Questions have been raised in the past about the safety of the Taser stun gun. In 2011, 60 Minutes reported that nearly 500 suspects had died around the country after being tased by authorities. The company at the time said that only 20 of those deaths could be directly related to its product. 

Axon told the Associated Press in 2017 that 15 people had caught fire and five had died after being shocked by a Taser. But the company sought to minimize the risks, saying that represented only a handful of incidents for a device that had been in use for nearly 25 years.
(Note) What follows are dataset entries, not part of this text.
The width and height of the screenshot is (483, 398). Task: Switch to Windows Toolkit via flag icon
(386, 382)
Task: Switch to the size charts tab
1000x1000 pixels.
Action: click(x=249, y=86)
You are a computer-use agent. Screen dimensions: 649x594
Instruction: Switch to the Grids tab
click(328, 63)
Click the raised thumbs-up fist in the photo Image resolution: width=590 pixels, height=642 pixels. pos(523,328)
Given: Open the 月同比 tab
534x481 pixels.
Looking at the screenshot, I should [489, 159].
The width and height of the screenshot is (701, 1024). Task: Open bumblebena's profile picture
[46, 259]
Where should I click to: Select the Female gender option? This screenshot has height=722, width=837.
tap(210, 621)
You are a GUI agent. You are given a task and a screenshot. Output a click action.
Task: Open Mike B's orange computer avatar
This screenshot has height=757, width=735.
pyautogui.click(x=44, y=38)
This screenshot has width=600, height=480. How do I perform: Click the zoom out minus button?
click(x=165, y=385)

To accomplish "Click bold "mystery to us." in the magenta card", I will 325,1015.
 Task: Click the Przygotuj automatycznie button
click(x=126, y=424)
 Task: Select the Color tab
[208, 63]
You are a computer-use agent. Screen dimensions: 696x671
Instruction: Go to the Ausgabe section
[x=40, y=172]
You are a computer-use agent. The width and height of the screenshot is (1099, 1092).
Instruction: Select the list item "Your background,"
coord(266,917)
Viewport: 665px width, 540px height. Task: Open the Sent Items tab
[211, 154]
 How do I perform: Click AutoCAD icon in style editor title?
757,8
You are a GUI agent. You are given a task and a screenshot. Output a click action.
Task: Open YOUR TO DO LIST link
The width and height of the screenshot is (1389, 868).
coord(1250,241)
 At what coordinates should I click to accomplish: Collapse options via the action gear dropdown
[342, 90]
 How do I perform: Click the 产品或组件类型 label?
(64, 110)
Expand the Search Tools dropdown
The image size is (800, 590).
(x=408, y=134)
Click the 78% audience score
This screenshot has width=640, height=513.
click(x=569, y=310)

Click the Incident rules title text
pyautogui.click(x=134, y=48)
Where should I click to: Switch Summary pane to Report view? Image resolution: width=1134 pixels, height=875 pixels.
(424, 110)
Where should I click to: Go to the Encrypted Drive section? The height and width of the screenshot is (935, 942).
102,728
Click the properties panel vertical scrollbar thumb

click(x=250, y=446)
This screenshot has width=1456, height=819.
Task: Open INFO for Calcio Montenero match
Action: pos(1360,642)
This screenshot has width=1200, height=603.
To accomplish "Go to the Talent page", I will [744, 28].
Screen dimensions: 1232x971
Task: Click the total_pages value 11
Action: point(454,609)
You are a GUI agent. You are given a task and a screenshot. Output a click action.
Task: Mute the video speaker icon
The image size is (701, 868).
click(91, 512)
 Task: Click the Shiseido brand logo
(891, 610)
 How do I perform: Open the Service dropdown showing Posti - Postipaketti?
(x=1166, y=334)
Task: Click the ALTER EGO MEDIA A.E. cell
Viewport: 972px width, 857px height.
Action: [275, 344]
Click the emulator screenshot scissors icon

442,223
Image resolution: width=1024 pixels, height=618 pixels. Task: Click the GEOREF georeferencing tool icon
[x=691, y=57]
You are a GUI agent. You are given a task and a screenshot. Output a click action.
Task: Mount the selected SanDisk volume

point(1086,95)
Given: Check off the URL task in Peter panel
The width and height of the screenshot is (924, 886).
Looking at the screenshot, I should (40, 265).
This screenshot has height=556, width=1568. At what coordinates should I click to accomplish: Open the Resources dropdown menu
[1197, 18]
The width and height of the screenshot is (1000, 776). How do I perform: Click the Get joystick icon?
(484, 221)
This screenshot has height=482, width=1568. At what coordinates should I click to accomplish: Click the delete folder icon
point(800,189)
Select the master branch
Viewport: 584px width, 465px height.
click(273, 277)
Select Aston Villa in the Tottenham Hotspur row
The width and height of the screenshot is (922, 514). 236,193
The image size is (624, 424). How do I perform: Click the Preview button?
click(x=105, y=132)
More recently, video surfaced of police trying to search Ahmaud Arbery's parked car. In the 2017 video, an officer pulls a Taser on Arbery, but the device malfunctions. Arbury was killed Feb. 23 after a pursuit by a white father and son who armed themselves after seeing the 25-year-old black man running in their subdivision.

Bodycam footage reveals officers asking to search Ahmaud Arbery's car in a Brunswick park

Investment firm Spruce Capital, which last year had shorted, or bet against, Axon's stock, rated shares of the company a "Strong Sell." A report from Spruce on the company said the market for Tasers was saturated and had limited room for growth in the U.S. 

Axon at the time said Spruce's report was "poorly researched" and inaccurate.

Spruce founder Ben Axler, told CBS MoneyWatch, "While rioting and social instability may have a short term beneficial impact for Axon, our longer term concerns about sustainable growth, margin expansion opportunities and governance remain."